#### Assignment:
The records are given next. Repeat each one exactly.

The data section start

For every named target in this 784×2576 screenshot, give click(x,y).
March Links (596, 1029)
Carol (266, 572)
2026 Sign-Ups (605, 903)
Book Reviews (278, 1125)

The data section end

#### Reply:
For every named target in this 784×2576 screenshot, give click(x,y).
March Links (596, 1029)
Carol (266, 572)
2026 Sign-Ups (605, 903)
Book Reviews (278, 1125)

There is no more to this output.